Key changes from Gopher:
- AdamW (Loshchilov & Hutter 2019) instead of Adam — better loss and downstream performance, especially post-fine-tuning. The advantage only becomes visible after ~80% of the cosine cycle.
- Modified SentencePiece tokenizer without NFKC normalization — 94.15% vocabulary overlap; improves math and chemistry representation.
- Adjusted MassiveText distribution — slightly different subset weights to account for 1.4T training tokens (MassiveWeb: 45%, Books: 30%, C4: 10%, News: 10%, GitHub: 4%, Wikipedia: 1%).
- Mixed precision: bfloat16 forward/backward, float32 optimizer state (via ZeRO).
- Hardware: TPUv3/TPUv4, trained with JAX + Haiku.
Results
Language Modelling (The Pile)
Chinchilla outperforms Gopher on all subsets of The Pile. WikiText-103 perplexity: 7.16 (Chinchilla) vs. 7.75 (Gopher).
Fig. 5 — Bits-per-byte improvement of Chinchilla over Gopher across all Pile subsets. Chinchilla is better on every subset.
MMLU (57-task exam benchmark)
| Model | 5-shot accuracy |
|---|---|
| GPT-3 (175B) | 43.9% |
| Gopher (280B) | 60.0% |
| Chinchilla (70B) | 67.6% |
| Human expert average | 89.8% |
Chinchilla exceeds the 2023 expert forecast (63.4%).
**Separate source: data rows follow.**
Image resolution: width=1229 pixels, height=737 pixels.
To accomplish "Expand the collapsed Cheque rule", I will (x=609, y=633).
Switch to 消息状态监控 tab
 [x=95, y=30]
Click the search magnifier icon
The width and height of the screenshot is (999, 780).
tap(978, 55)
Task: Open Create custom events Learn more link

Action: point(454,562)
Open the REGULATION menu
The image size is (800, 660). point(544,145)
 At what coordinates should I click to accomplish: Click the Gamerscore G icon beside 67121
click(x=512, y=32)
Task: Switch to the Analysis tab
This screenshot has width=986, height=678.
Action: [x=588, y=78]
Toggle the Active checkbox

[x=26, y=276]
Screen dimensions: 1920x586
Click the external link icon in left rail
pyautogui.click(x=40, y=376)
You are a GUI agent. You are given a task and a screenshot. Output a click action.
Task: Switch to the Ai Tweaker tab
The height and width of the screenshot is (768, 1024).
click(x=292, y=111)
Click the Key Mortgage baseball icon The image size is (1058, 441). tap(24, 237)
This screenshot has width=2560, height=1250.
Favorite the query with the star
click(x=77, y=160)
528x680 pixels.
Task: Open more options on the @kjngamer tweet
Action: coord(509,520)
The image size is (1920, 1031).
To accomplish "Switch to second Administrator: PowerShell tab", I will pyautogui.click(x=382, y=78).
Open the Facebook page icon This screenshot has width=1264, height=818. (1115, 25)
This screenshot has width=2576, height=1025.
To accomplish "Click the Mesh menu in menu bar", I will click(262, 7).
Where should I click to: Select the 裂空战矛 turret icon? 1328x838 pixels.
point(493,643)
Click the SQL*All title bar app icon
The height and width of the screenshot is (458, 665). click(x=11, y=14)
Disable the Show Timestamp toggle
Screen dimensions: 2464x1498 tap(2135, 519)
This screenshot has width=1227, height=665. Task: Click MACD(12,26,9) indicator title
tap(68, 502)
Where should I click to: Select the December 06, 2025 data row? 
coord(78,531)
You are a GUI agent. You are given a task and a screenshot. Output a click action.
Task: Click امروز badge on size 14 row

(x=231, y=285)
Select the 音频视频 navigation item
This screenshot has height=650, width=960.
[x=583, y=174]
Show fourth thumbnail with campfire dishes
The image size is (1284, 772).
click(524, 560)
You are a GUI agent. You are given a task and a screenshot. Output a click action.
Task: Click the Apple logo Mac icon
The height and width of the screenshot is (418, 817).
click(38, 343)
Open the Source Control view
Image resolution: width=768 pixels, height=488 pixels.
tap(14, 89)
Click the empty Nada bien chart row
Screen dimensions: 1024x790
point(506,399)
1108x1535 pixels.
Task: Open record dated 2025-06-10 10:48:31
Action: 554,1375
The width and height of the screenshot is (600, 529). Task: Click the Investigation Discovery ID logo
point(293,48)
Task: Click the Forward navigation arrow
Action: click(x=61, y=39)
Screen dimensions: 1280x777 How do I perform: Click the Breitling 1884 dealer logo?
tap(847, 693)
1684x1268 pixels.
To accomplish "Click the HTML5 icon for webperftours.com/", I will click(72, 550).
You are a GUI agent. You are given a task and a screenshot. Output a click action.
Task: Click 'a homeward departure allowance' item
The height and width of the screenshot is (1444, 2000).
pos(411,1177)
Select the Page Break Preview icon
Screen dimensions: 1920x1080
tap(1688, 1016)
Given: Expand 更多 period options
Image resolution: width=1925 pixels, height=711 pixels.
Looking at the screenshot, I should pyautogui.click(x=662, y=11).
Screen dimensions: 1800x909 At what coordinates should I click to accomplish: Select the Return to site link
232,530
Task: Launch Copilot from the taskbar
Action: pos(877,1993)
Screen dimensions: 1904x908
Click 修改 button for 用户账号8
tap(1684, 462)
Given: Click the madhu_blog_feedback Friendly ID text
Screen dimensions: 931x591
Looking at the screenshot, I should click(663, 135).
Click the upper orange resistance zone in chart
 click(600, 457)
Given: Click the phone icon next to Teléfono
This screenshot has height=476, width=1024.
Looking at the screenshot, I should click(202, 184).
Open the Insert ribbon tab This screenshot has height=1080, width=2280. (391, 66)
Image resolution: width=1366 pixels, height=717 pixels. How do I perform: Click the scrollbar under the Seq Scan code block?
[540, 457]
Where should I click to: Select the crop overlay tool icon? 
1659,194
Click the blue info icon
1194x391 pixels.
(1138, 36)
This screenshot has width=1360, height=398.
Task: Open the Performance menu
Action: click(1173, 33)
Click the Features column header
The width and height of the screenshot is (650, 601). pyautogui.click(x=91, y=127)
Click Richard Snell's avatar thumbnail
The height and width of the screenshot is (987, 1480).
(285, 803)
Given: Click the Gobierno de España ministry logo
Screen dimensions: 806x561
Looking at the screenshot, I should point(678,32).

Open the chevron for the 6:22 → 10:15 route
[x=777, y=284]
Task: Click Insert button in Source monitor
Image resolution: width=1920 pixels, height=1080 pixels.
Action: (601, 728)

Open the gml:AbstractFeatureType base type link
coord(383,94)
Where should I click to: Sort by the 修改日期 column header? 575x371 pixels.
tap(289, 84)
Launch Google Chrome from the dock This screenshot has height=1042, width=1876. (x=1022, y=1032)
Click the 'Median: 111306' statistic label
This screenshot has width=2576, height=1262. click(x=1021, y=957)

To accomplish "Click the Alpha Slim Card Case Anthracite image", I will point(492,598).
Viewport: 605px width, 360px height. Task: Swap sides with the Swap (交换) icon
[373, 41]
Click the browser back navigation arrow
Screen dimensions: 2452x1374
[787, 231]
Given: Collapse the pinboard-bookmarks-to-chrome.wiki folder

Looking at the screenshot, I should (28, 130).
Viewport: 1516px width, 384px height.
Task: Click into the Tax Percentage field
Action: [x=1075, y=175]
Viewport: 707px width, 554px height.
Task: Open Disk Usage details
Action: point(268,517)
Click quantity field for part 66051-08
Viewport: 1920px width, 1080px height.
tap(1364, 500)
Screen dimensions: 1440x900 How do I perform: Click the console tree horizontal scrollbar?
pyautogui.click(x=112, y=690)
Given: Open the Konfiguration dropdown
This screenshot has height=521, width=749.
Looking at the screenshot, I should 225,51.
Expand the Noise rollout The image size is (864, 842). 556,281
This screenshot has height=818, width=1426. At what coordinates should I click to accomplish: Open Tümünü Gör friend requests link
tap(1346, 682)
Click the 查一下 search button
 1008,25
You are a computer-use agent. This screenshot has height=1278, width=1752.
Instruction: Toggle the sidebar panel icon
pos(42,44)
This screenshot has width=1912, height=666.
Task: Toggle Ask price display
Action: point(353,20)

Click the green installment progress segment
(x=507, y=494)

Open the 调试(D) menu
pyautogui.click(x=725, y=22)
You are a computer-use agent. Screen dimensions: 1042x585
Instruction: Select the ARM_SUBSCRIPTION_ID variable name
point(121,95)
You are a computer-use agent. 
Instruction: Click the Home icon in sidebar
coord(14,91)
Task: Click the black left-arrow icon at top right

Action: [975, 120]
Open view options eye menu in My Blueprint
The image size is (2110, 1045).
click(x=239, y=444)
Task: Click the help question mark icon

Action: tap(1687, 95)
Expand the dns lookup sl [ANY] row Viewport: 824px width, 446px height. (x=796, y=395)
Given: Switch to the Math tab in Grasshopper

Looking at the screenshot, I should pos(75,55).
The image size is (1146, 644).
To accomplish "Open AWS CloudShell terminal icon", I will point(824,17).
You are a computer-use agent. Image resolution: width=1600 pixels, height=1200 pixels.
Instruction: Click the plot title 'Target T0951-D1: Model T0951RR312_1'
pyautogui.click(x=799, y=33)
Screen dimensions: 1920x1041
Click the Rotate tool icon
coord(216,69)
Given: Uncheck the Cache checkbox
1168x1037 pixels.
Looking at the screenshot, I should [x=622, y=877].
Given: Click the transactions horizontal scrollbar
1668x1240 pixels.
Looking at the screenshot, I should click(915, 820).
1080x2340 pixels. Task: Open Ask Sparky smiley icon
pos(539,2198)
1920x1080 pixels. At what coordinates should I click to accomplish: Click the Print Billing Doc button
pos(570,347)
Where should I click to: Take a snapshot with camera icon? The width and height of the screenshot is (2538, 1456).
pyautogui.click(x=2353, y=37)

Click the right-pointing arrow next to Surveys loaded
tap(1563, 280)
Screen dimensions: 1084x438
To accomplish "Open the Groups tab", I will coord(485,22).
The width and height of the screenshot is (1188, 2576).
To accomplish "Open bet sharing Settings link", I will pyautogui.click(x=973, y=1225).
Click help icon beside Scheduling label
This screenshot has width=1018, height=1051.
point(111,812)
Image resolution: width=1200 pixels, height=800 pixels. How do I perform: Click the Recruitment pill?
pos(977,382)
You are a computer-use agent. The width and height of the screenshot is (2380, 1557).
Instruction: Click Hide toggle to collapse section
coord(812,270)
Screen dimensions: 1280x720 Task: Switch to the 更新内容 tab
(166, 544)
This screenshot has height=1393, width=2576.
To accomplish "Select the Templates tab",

Outperforms Gopher on 51/57 tasks, same on 2, worse on 4.
Fig. 6 — MMLU per-task comparison: Chinchilla vs. Gopher. Chinchilla outperforms on 51/57 tasks.
BIG-bench (62 tasks)
Chinchilla: 65.1% average accuracy vs. 54.4% for Gopher (+10.7%). Underperforms Gopher on only 4/62 tasks.
Fig. 7 — BIG-bench per-task comparison. Chinchilla outperforms on 58/62 tasks.
Reading Comprehension
| Task | Chinchilla | Gopher | GPT-3 |
|---|---|---|---|
| LAMBADA (zero-shot) | 77.4% | 74.5% | 76.2% |
| RACE-h (few-shot) | 82.3% | 71.6% | 46.8% |
| RACE-m (few-shot) | 86.8% | 75.1% | 58.1% |
Common Sense (zero-shot)
Chinchilla outperforms Gopher and GPT-3 on all 5 benchmarks (HellaSwag, Winogrande, SIQA, BoolQ, PIQA) and outperforms MT-NLG 530B on 4/5.
TruthfulQA 10-shot: 66.7% vs. 43.7% (Gopher) — factual accuracy improves substantially with more training data, not just more parameters.
Closed-Book Question Answering
- Natural Questions 64-shot: 35.5% vs. 28.2% (Gopher) — new closed-book SOTA at time of publication
- TriviaQA filtered: 64.6% vs. 57.2% (Gopher), within 7.9% of open-book SOTA (FiD + Distillation)
Bias and Toxicity
Gender bias (Winogender): Chinchilla resolves coreference pronouns correctly more often than Gopher across all pronoun types (+3.2% male, +8.3% female, +9.2% neutral). Larger improvement on female gotcha examples (+10%). Bias still present — the improvement is uneven, suggesting better modelling does not eliminate stereotype-driven errors.
Toxicity: Mean PerspectiveAPI score 0.087 (Chinchilla) vs. 0.081 (Gopher) — negligible difference. Toxicity in unconditional generation is largely independent of language modelling quality.